*THE EXERCISE*.
Write out each line of the data below word for word, leaving out the pictures.

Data
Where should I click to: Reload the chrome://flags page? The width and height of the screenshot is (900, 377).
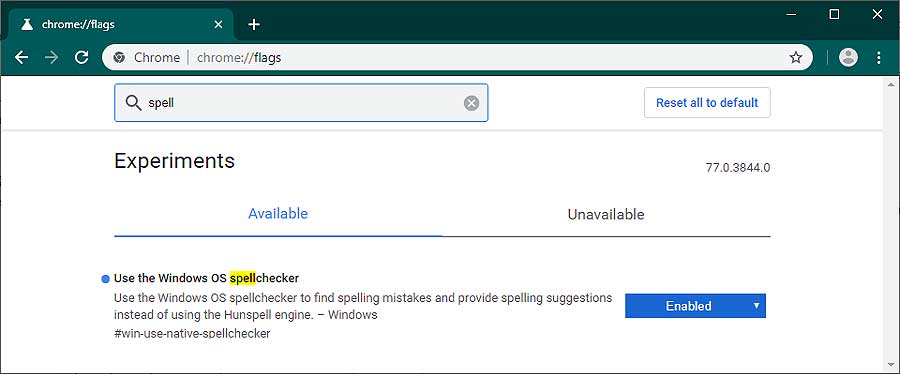point(82,57)
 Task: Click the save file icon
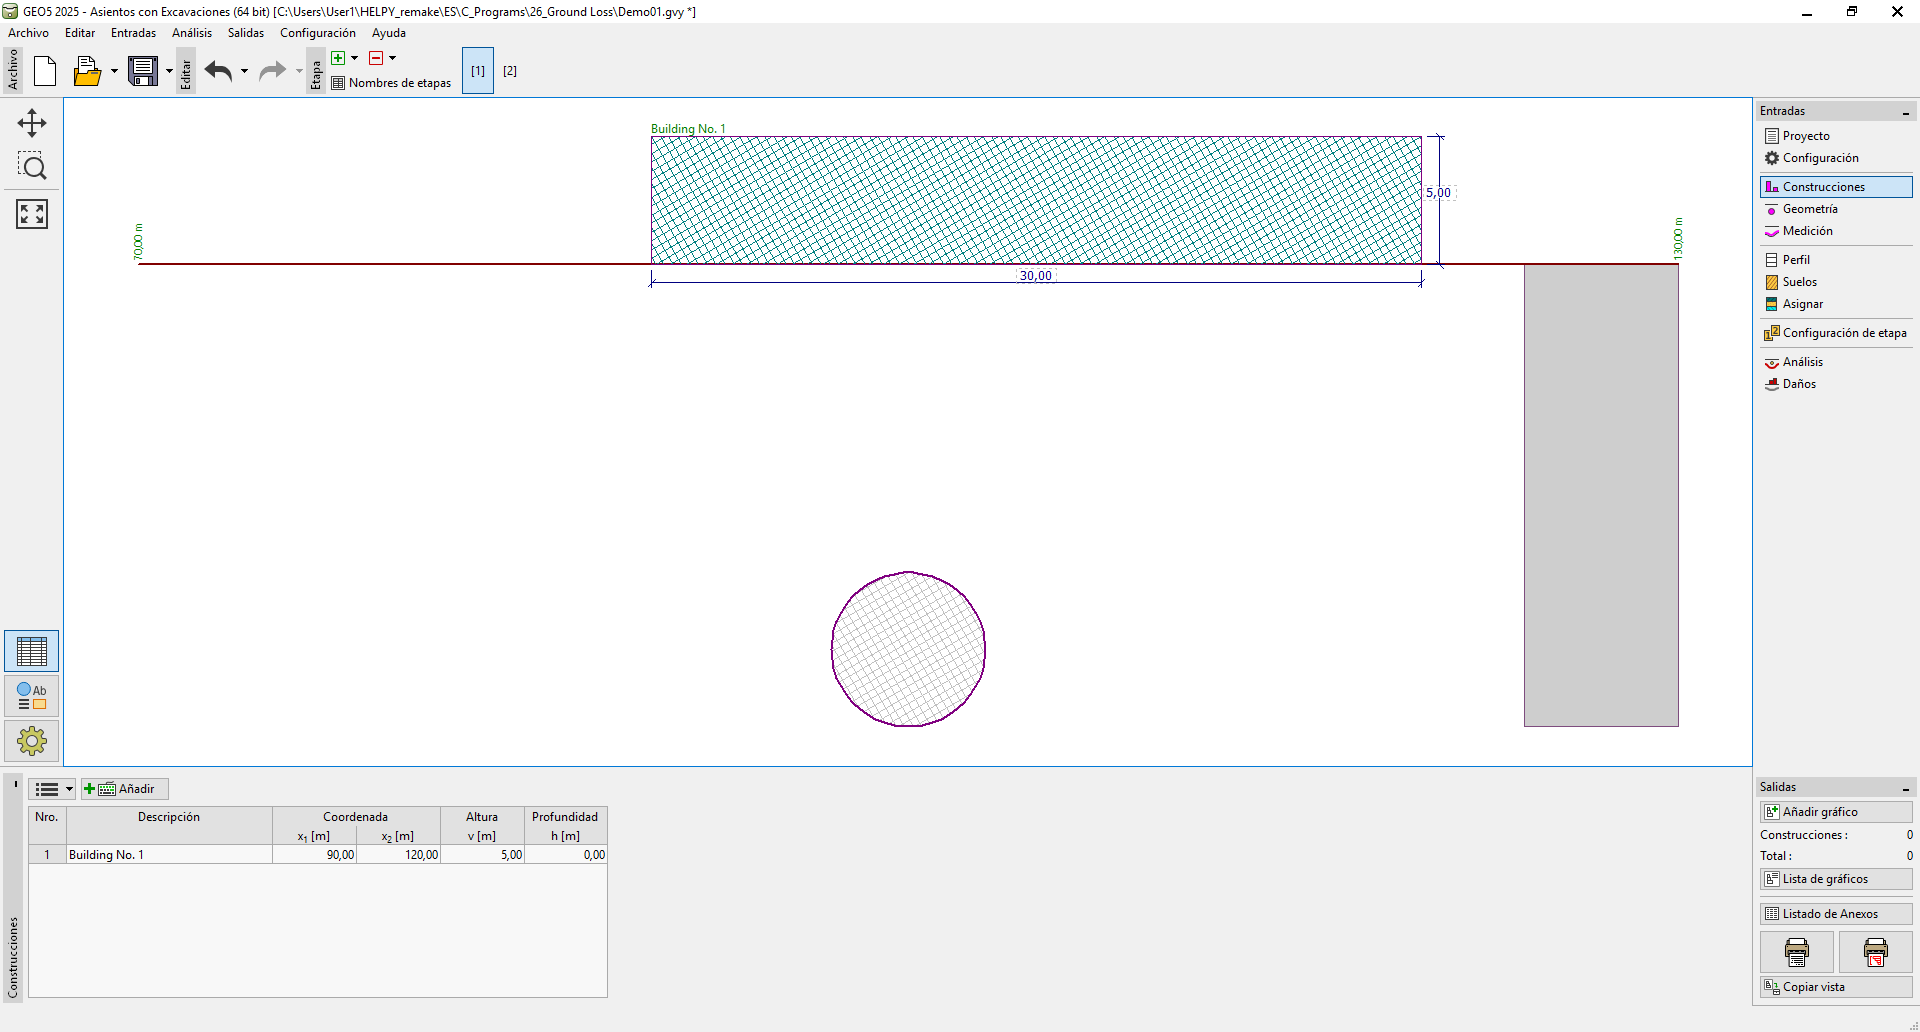tap(143, 71)
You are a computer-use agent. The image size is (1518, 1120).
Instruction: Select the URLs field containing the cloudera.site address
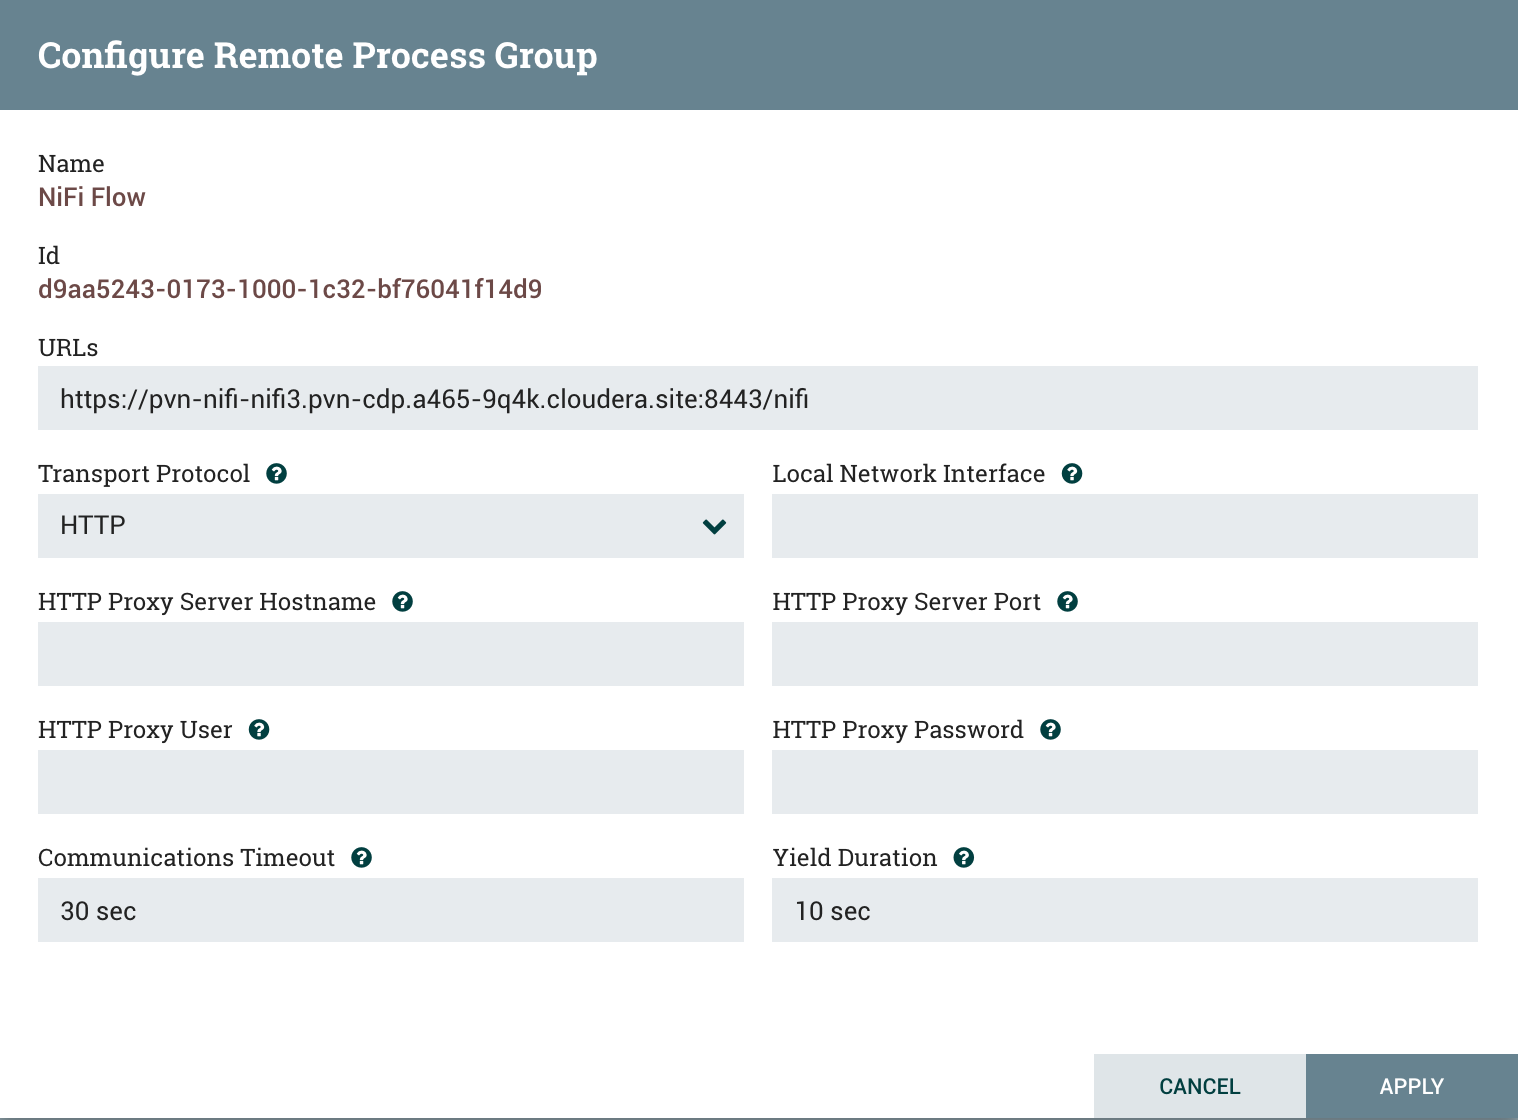point(756,398)
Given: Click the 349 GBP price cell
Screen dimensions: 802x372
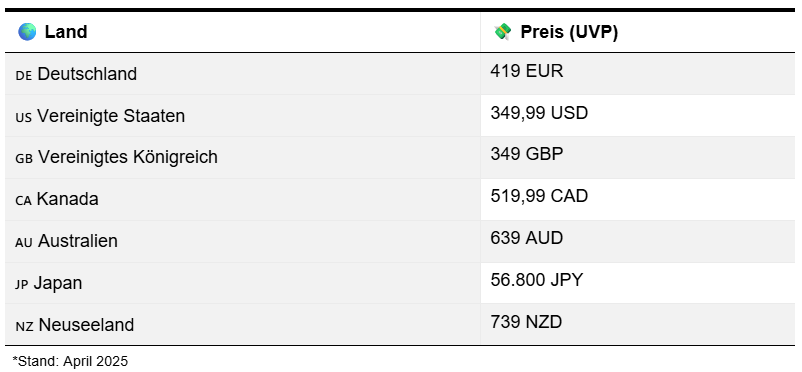Looking at the screenshot, I should coord(638,158).
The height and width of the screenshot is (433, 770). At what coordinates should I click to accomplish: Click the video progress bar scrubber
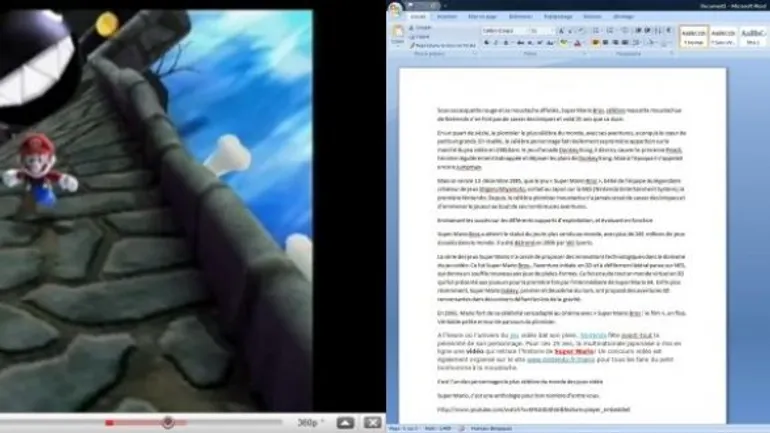[x=168, y=423]
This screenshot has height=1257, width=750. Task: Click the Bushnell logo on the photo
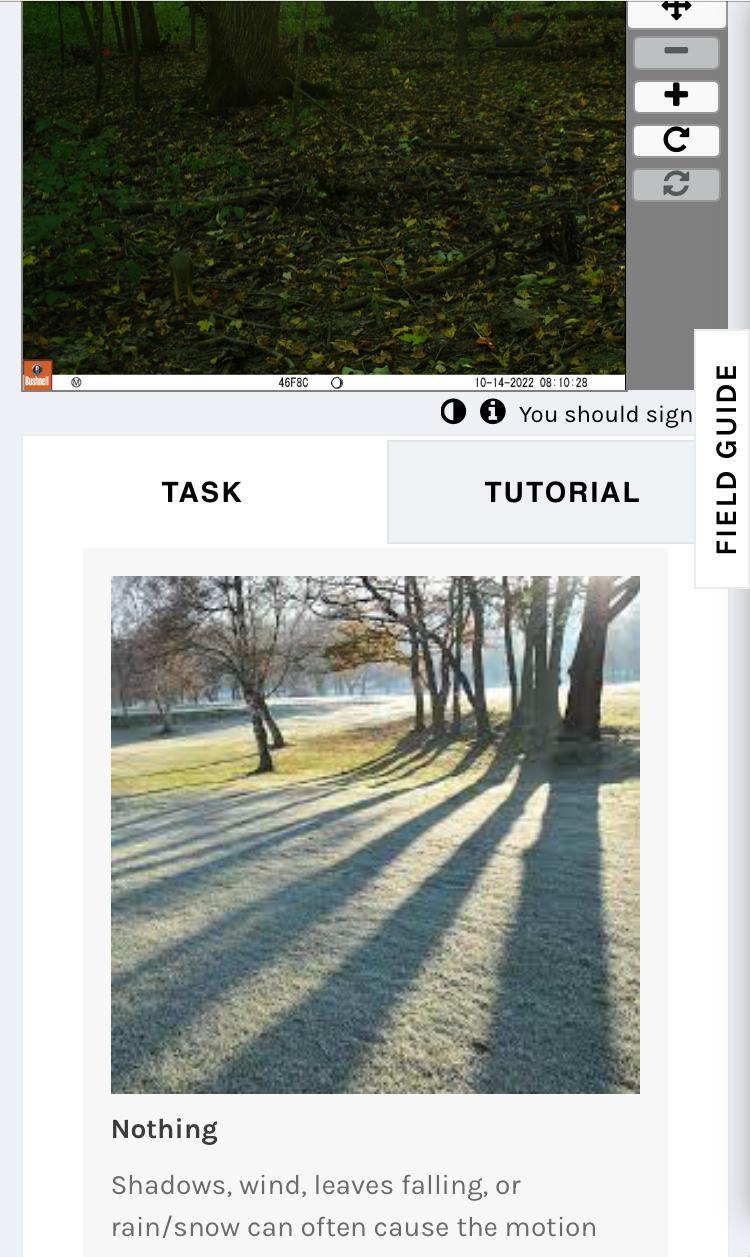37,375
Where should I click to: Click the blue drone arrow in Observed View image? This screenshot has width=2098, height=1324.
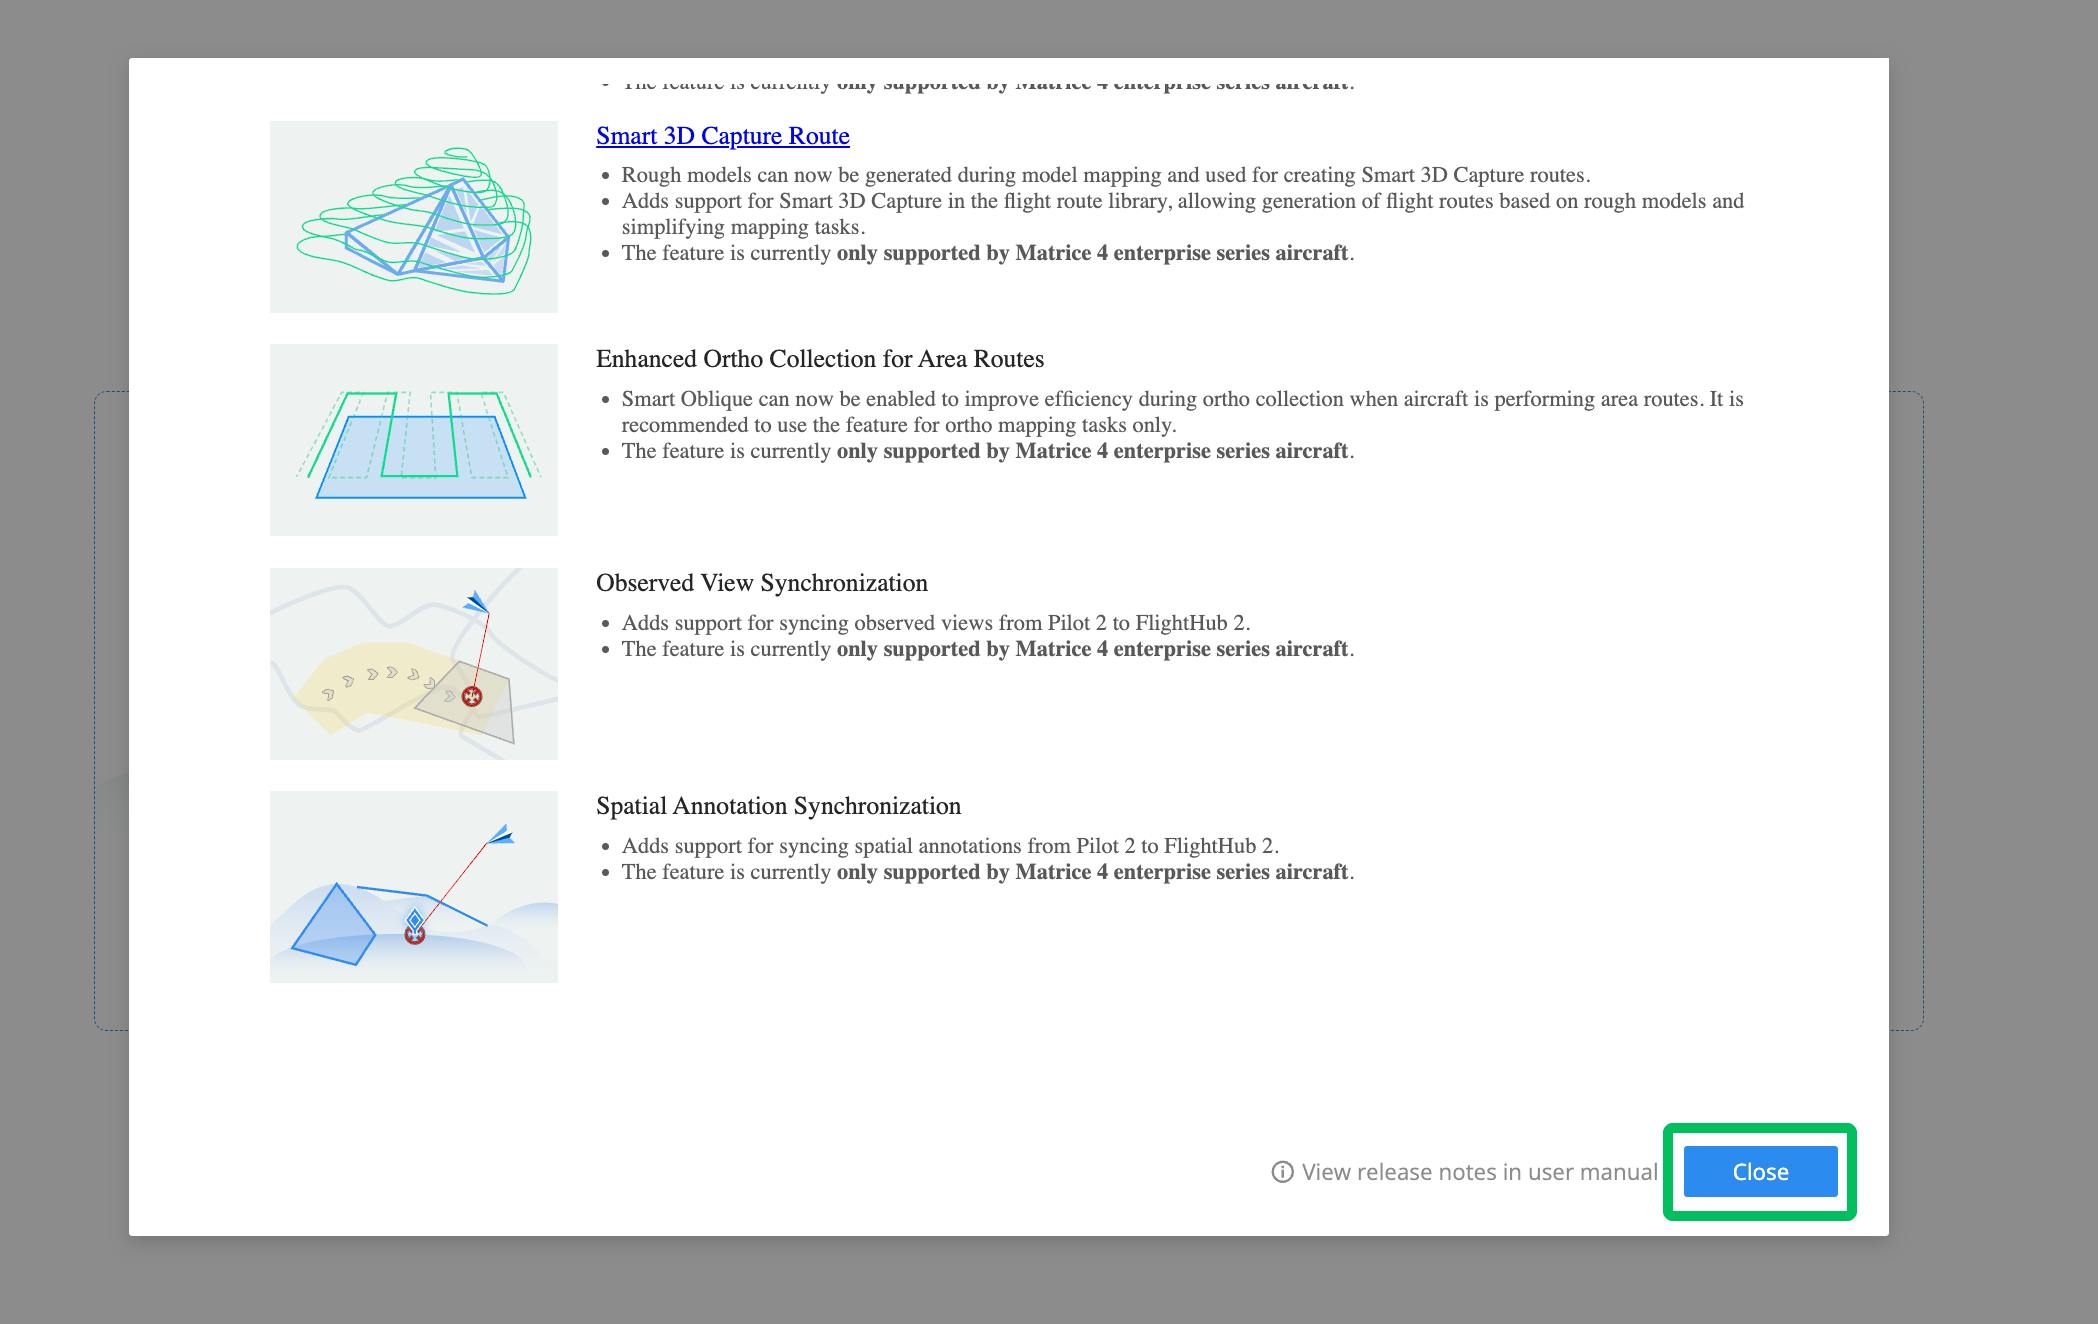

*FULL ANSWER*.
Where should I click to: Reload the chrome://flags page? The width and height of the screenshot is (900, 377).
point(82,57)
 Task: Click the save file icon
tap(143, 71)
You are a computer-use agent. The image size is (1518, 1120).
Instruction: Select the URLs field containing the cloudera.site address
point(756,398)
Given: Click the 349 GBP price cell
Screen dimensions: 802x372
Looking at the screenshot, I should coord(638,158).
The height and width of the screenshot is (433, 770). At what coordinates should I click to accomplish: Click the video progress bar scrubber
[x=168, y=423]
This screenshot has height=1257, width=750. Task: Click the Bushnell logo on the photo
37,375
Where should I click to: Click the blue drone arrow in Observed View image? This screenshot has width=2098, height=1324.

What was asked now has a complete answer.